Appearances can deceive.  In addition to sharing powerful arms and championship mettle, both Clemente and Bradshaw struggled to adapt to life in professional sports and to a city that must have felt like a foreign land.  Clemente’s troubles were rooted in overt and subtle racism.  Early in his career he experienced the shameful injustices of a segregated America.  The press often shortened his first name from Roberto to the more Anglo-American sounding “Bob” and printed unflattering transcripts of interviews he would give in English (Clemente’s first language was Spanish…I wonder how many media members who mocked him could speak a word of Spanish?). 

Bradshaw was lost early in his career.  He had an acrimonious relationship with head coach Chuck Noll, was booed regularly by Steelers fans and, after four seasons, had thrown only 48 touchdown passes and an astonishing 81 interceptions.  The former number-one overall pick in the 1970 looked like a complete bust, not someone who would one day have a bust in the Pro Football Hall of Fame.  And even after his career took off, Bradshaw held a decades long grudge against the fans and Noll for the perceived mistreatment.

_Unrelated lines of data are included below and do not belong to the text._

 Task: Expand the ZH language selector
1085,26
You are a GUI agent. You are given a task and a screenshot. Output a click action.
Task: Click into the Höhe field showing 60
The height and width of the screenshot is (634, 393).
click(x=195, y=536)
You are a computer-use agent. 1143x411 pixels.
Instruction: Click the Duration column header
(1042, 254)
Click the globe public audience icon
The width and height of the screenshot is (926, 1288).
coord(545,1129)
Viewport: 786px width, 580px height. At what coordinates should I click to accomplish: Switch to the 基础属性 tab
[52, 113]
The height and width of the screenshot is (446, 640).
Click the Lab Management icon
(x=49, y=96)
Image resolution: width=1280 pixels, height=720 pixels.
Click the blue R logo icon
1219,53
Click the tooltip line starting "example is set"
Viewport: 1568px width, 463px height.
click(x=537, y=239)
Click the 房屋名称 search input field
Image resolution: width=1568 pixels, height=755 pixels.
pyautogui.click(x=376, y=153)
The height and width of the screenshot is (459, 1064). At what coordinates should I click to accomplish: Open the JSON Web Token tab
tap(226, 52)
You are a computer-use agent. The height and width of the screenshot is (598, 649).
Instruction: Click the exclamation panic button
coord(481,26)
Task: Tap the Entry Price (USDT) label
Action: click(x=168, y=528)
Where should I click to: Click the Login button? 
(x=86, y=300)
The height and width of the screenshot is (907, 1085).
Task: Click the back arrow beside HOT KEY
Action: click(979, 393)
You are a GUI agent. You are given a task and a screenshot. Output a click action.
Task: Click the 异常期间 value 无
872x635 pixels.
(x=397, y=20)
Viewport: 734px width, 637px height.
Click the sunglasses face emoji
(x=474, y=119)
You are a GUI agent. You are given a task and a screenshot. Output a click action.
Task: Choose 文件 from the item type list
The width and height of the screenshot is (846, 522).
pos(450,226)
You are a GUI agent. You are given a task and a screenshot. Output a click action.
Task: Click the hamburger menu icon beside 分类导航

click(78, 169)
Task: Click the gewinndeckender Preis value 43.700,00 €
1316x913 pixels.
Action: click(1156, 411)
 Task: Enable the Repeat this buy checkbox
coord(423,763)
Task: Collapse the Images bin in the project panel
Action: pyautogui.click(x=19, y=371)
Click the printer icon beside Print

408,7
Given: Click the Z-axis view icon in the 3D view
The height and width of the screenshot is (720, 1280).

Pirates fans grew to adore Clemente for his play on the field; his impact off the diamond transcended Pittsburgh and baseball through his passionate commitment to humanitarian efforts, a calling that tragically cost him his life in a plane crash in December 1972 while transporting aid to Nicaragua.  Clemente was just 38 years old. 

While Pittsburgh and white America had to get over itself to finally appreciate Clemente, Bradshaw’s catharsis came only after years of introspection and acceptance that his perceived slights were rooted in his own pride and immaturity.  When Bradshaw finally unclenched his fist and returned to Pittsburgh in 2002 after a multi-decade absence, he found a city and coach waiting to embrace a long-estranged son.

There is much to absorb from these two stories.  It’s easy to imagine Clemente and Bradshaw, two great professors of life, standing at the front of a crowded lecture hall sharing timeless wisdom.  Clemente would speak of the importance of inner strength, pride in oneself and a relentless determination to give more to the world than returns, no matter how fundamentally it fails you.  Bradshaw’s lecture would focus inward – to understand ourselves, how our psychological wiring impacts relationships, the trappings of immaturity and hubris, and the burden of harboring grudges.  From both, the lesson is this: It is never too late.  People can change.  The world can change.  We are all, individually and collectively, a work in progress.

And with that, a distant bell sounds, students quietly exit the lecture hall, all with a mountain of notes and a lot to consider - perhaps during a quiet afternoon while watching water drift along on either side of their favorite peninsula.